Given acetowhitening is highly sensitive for the detection of cervical precancers,26 the additional yield of CIN 2 or worse by ECC was less than 10% in our study even when the worst-appearing colposcopic lesion was the only ectocervical biopsy taken. The detection of additional precancers by ECC may appear greater in studies that used biopsy protocols targeting less sensitive lesion characteristics such as mosaicism or punctation. This relationship of ECC yield to biopsy protocols may in part explain the heterogeneity of previous findings regarding yield of ECC in different studies.
Furthermore, presence of endocervical disease may be important in guiding the decision between ablation and excisional treatment. The current U.S. management guideline recommends against ablation in women with significant endocervical disease.12 Our results showed that an unsatisfactory examination in women with low-grade or equivocal cytology warrants endocervical sampling, which may indicate excision rather than ablation therapy in approximately one of every seven or eight women. A high-grade cytology is associated with endocervical disease in approximately one of every four women and also supports performing ECC.
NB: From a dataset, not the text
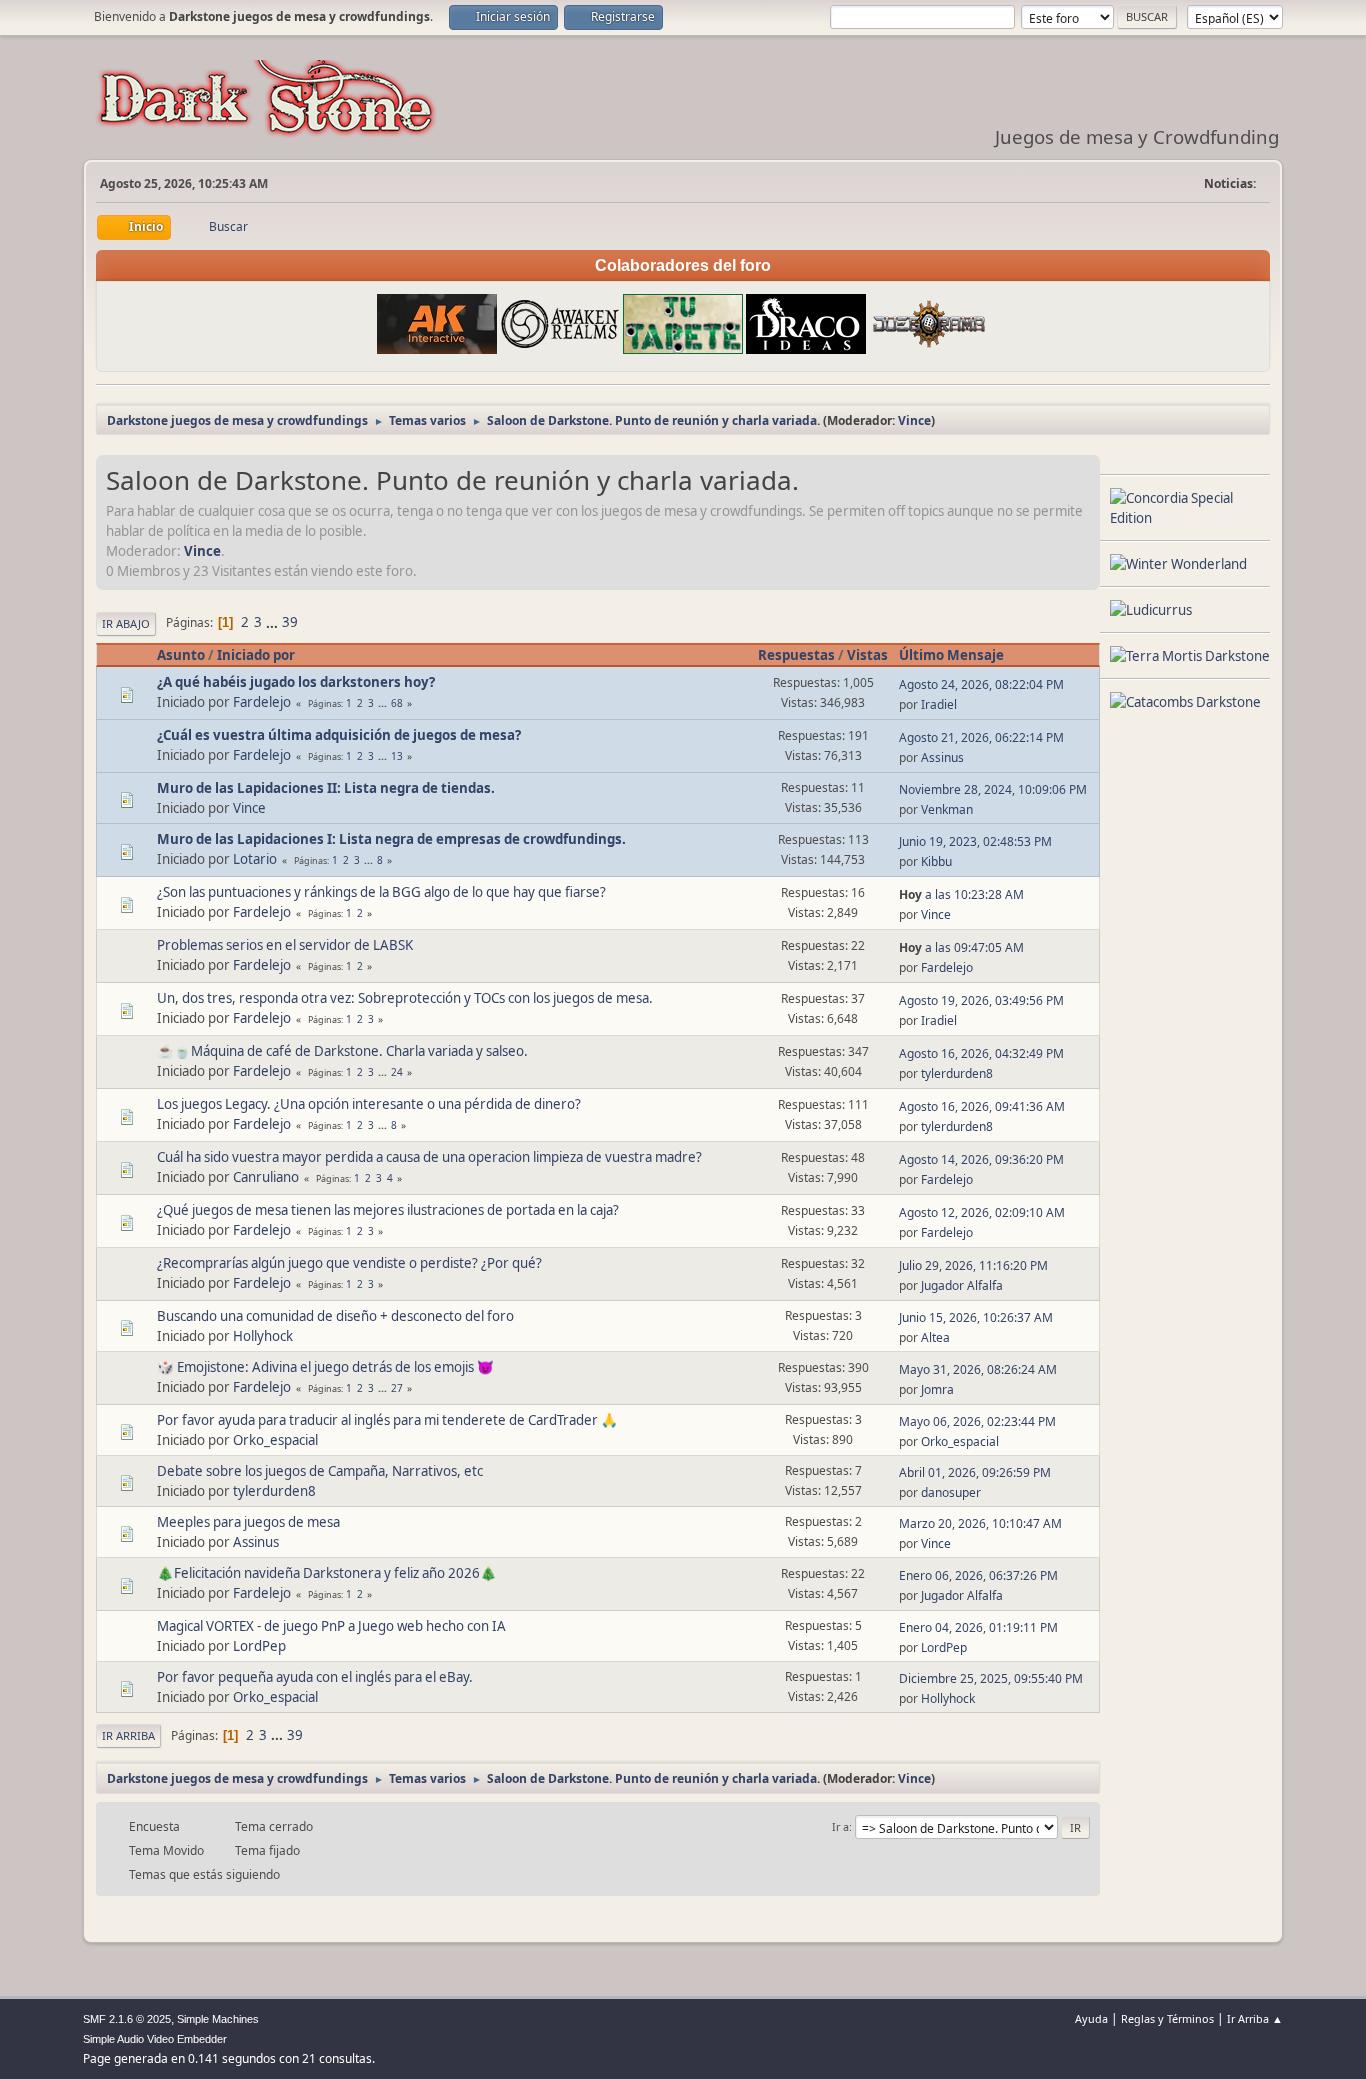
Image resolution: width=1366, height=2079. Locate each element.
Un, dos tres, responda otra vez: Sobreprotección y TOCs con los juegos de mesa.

Given the relatively young colposcopy population, the number of women aged 30 years or older was small and limited the statistical power of some of our stratified analyses. The prevalence of HPV-18 infection was low, preventing analyses of the association between HPV-18 infection and endocervical involvement of cervical precancers (data not shown). Human papillomavirus genotyping was performed as part of the research protocol at colposcopy and further analysis of population screened by cytology–HPV contesting is necessary for evaluating ECC in women with normal cytology and high-risk HPV types. Because women younger than 30 years old had to have specific indications for ECC, we were not able to fully evaluate clinical predictors for performing endocervical sampling in this age group. A larger sample size would be needed to calculate more accurately the number needed to treat. Prospective concordance analyses between the histology of excision treatment specimen and ECC performed at colposcopy will better assess the accuracy of the endocervical sampling technique used in this study.
Our study addresses important questions about the role of ECC in colposcopic diagnosis and treatment of cervical precancers. Importantly, not every woman benefitted from the ECC procedure equally. By refining the selection of women for ECC, young women with unsatisfactory examination may be spared a painful procedure, high-risk women with positive ECC will receive appropriate excision treatment to confirm the margin status and minimize missed disease or recurrence, and obstetric complication can be avoided in women with low-grade cytology and intermediate risk of precancers in the endocervix.